Available records

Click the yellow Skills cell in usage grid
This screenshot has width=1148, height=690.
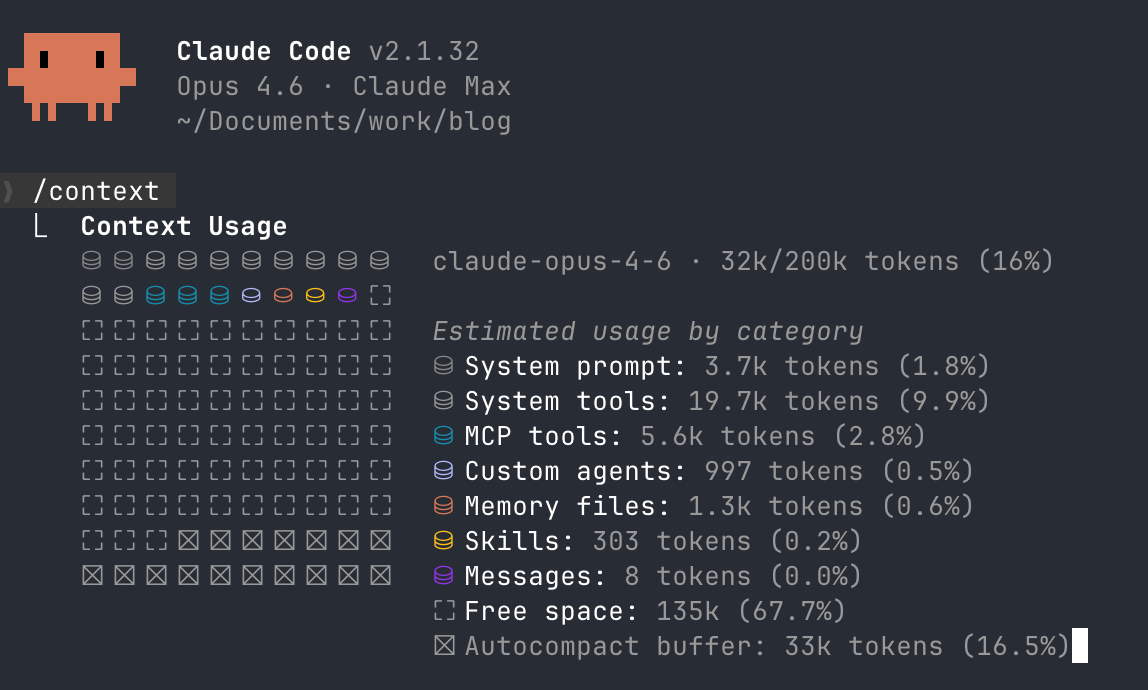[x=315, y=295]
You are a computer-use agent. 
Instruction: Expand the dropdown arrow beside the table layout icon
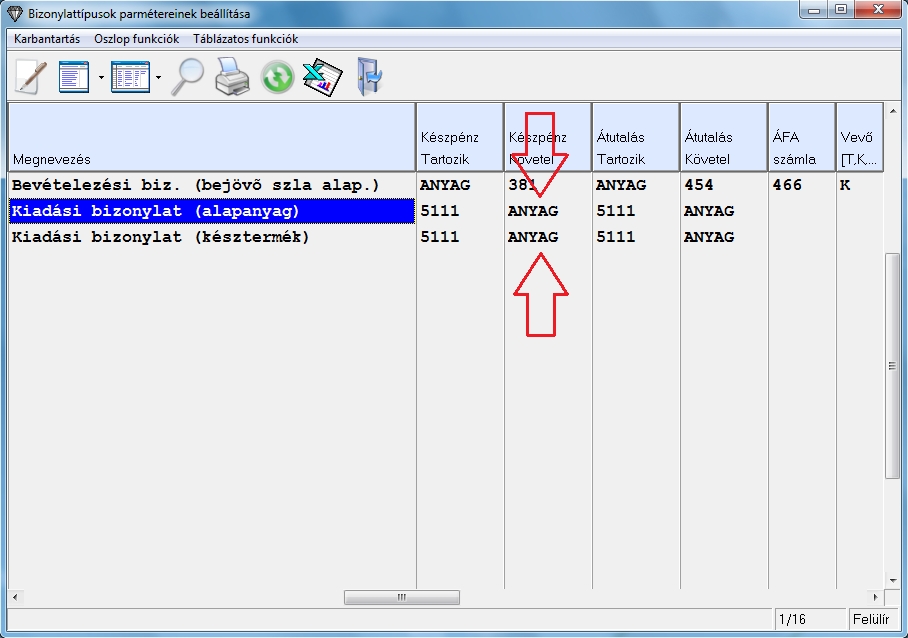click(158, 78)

Work order
Pictures stay out of the copy. Reproduce exactly the lines from the one containing "Instruction: Expand the" through the last line of the records above, both included.

Solution below
Instruction: Expand the dropdown arrow beside the table layout icon
click(158, 78)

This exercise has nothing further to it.